Prior to the 1 July deadline, all packages entering from outside the EU were exempt from tax on goods up to €22 (£19). This threshold has now been abolished to create a more level playing field for European businesses who can now compete on an equal footing with non-EU businesses who were exploiting this tax break. So why is this important for UK businesses and VAT on sales to the EU? All goods that a UK business sells to EU consumers will be subject to VAT but the new system allows for the continuation of trade easily through the use of IOSS and OSS platforms putting British companies on the same footing as any other EU member state.
IOSS is an online registration platform that can be utilised by UK businesses to ensure that they comply with EU VAT rules. This system saves time and effort for both British businesses and the consumer as the VAT requirements are met at the point of sale rather than the point of import and subsequent onward deliveries to the consumer.
If a UK based business sells goods to EU customers worth less than £135 (€150) then IOSS is an ideal option especially for ecommerce businesses that export low valued goods to consumers across EU member states.

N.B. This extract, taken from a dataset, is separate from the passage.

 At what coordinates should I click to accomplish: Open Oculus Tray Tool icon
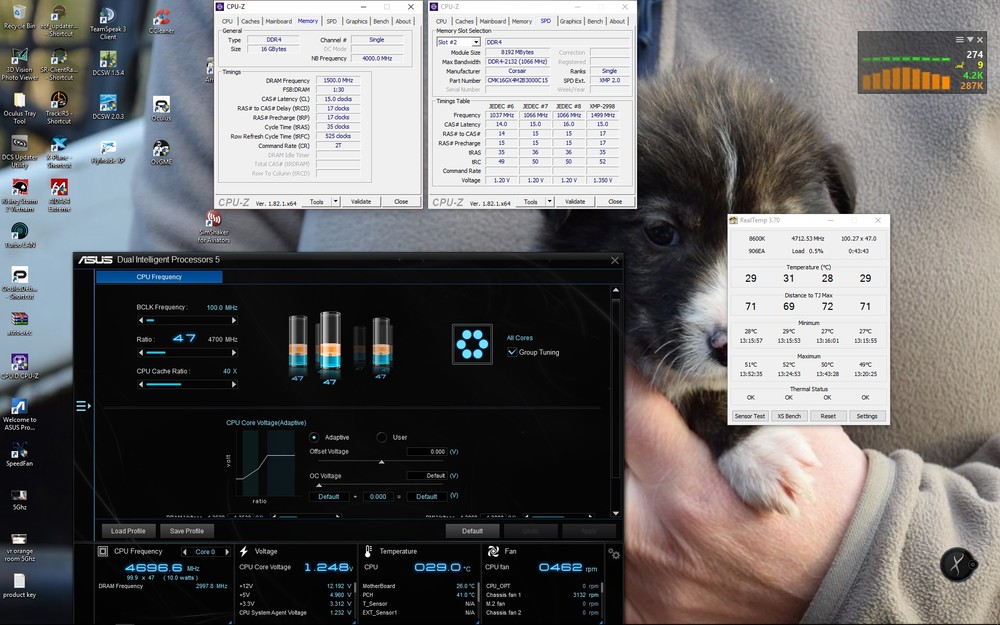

It also offers peace of mind to the consumer as VAT requirements are satisfied at the point of sale so the recipient of a package does not have to worry about hidden costs prior to delivery of a package once a British business is registered with IOSS or OSS. It is important to stress that both IOSS and OSS are optional platforms for UK businesses selling into the EU and are not compulsory. For UK businesses, it does however allow for a more efficient movement of goods across EU member states with less bureaucracy involved and also reduces price confusion for the consumer.
What is the difference between OSS and IOSS and which one should I choose for my UK business?
OSS is best suited for businesses that are located within the EU and that are selling to consumers in other EU member states while IOSS is designed for non-EU companies that sell goods to customers in the EU, at a value of €150 (£135) or less.
For goods above the £135 threshold standard VAT rates apply. The location of a UK business is the main factor in determining whether to register for OSS or IOSS. So if your company is established in another EU member state then it is a simple matter of registering with OSS. The post-Brexit fallout continues to pose many challenges for UK businesses trading with the EU in the shadows of the new VAT rules but it also offers opportunities. Forewarned is forearmed and British e-commerce businesses can avail of these simple EU VAT tools to trade more effectively with EU member states and create more certainty around vat on exports to the EU after Brexit.
The new VAT rules are modernising a once complex VAT system to not only benefit ease of trade within the EU but also facilitate trade from the UK into the EU-bloc. Even as the fog lifts after almost two years of economic uncertainty brought on by the pandemic, e-commerce has provided the green shoots of growth demonstrating strong resilience and expansion in a difficult trading year. As economies begin to open and online shopping looks like it is here to stay, it is important that UK businesses are cognisant of the new VAT landscape in the EU so they are not left behind or buried under a mountain of bureaucracy.